**Set problem**
Which lines in the material contain the string "screenshot"? Pull out each of those lines in full, treating case as significant.

**Data listing**
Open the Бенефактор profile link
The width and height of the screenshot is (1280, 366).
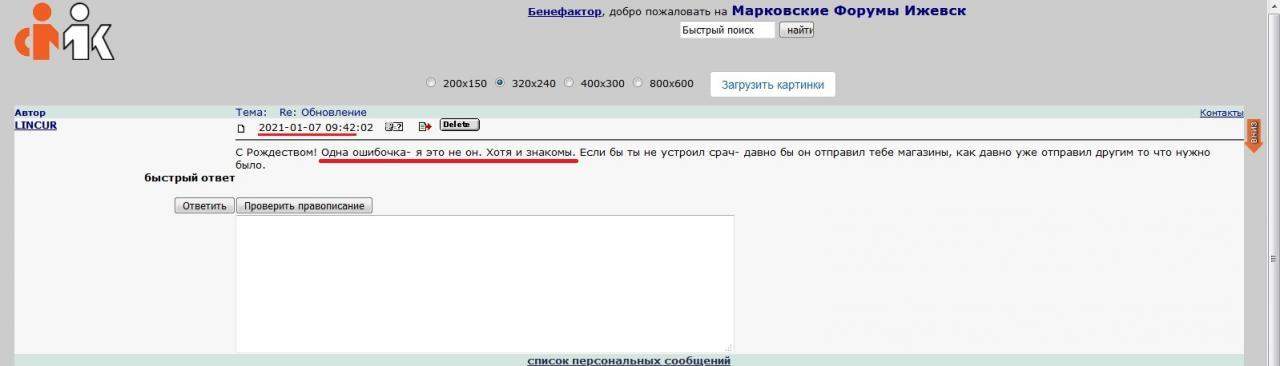(565, 12)
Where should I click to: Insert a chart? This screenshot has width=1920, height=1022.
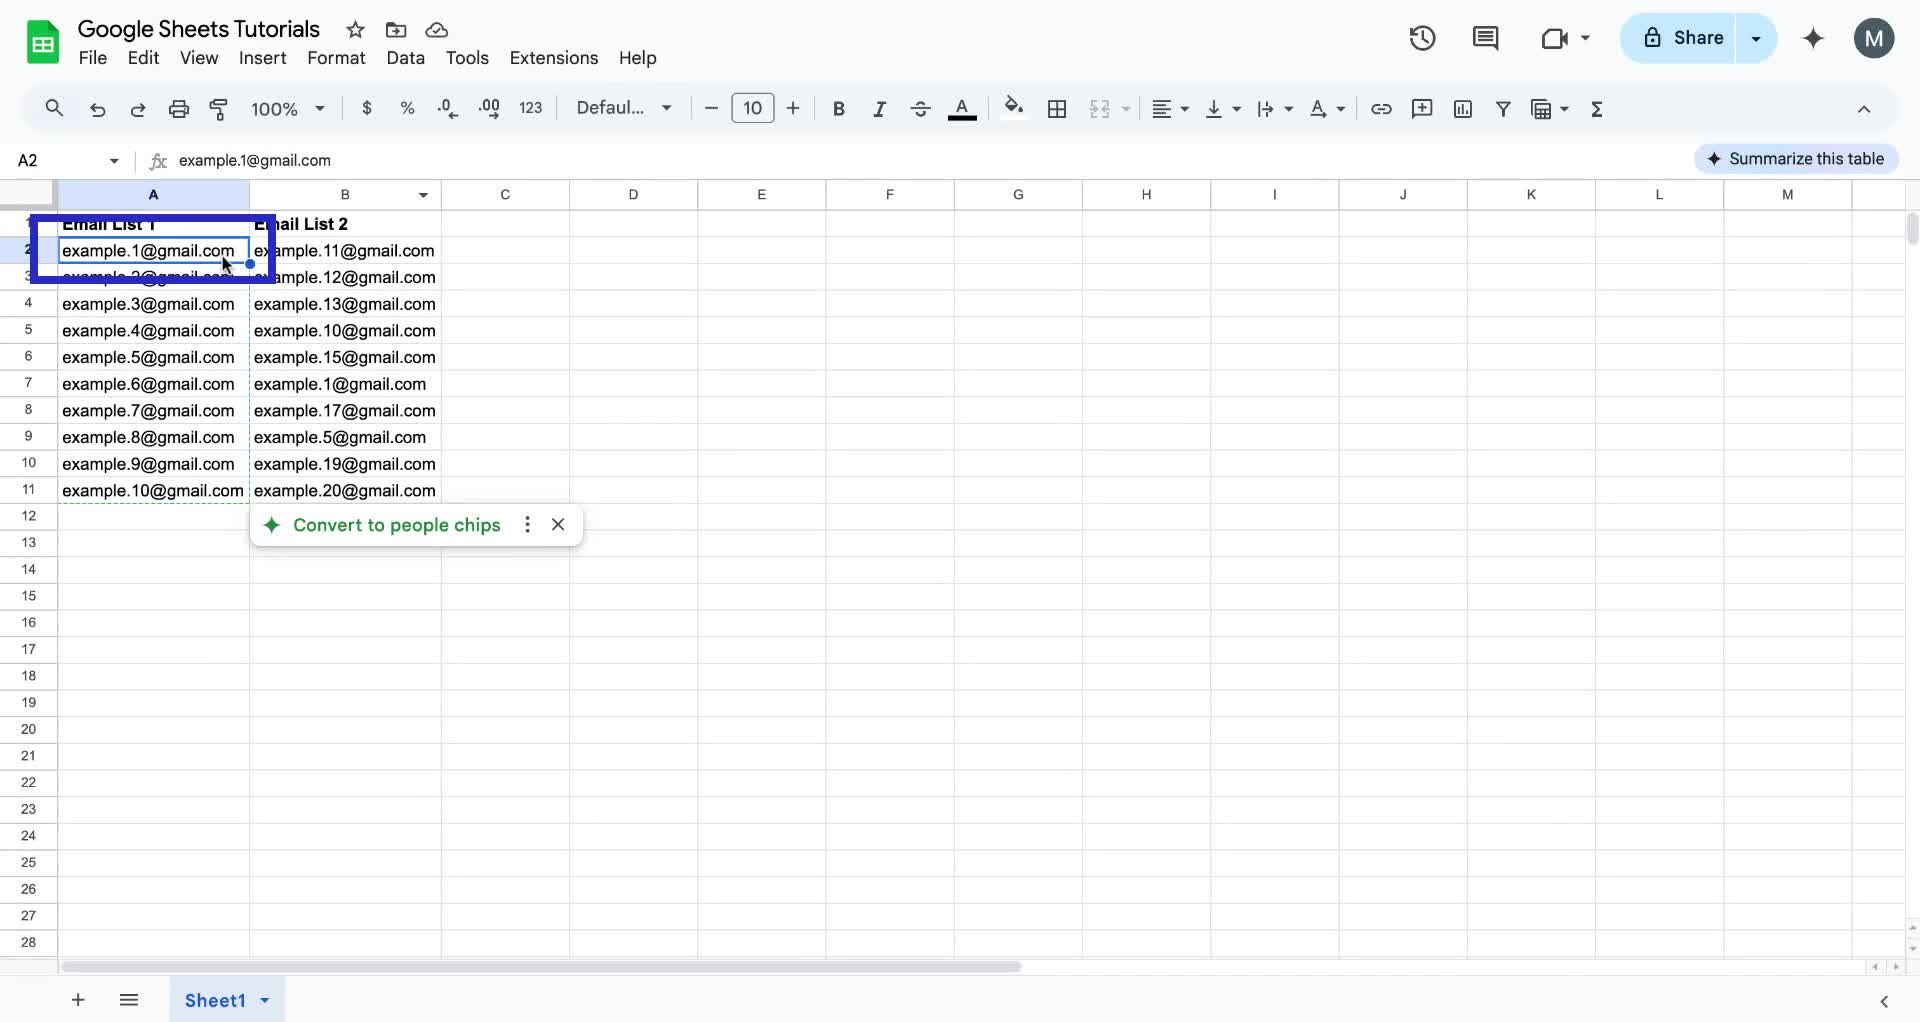(1463, 109)
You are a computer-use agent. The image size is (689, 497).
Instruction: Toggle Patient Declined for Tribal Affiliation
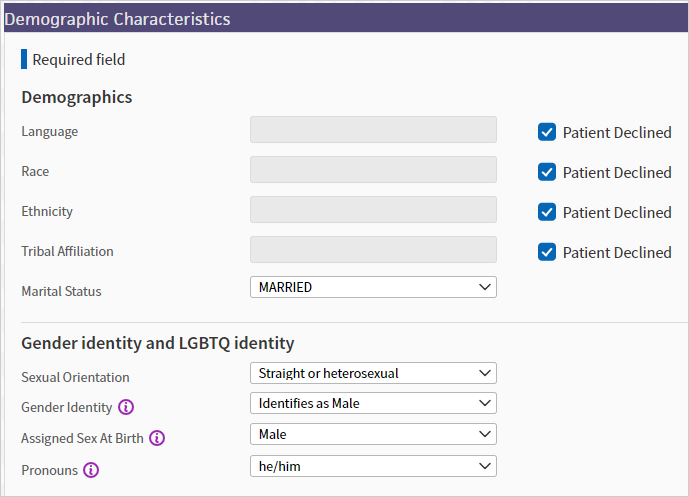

**Task solution**
The width and height of the screenshot is (1280, 366).
Where should I click to: Insert a chart? This screenshot has width=1920, height=1022.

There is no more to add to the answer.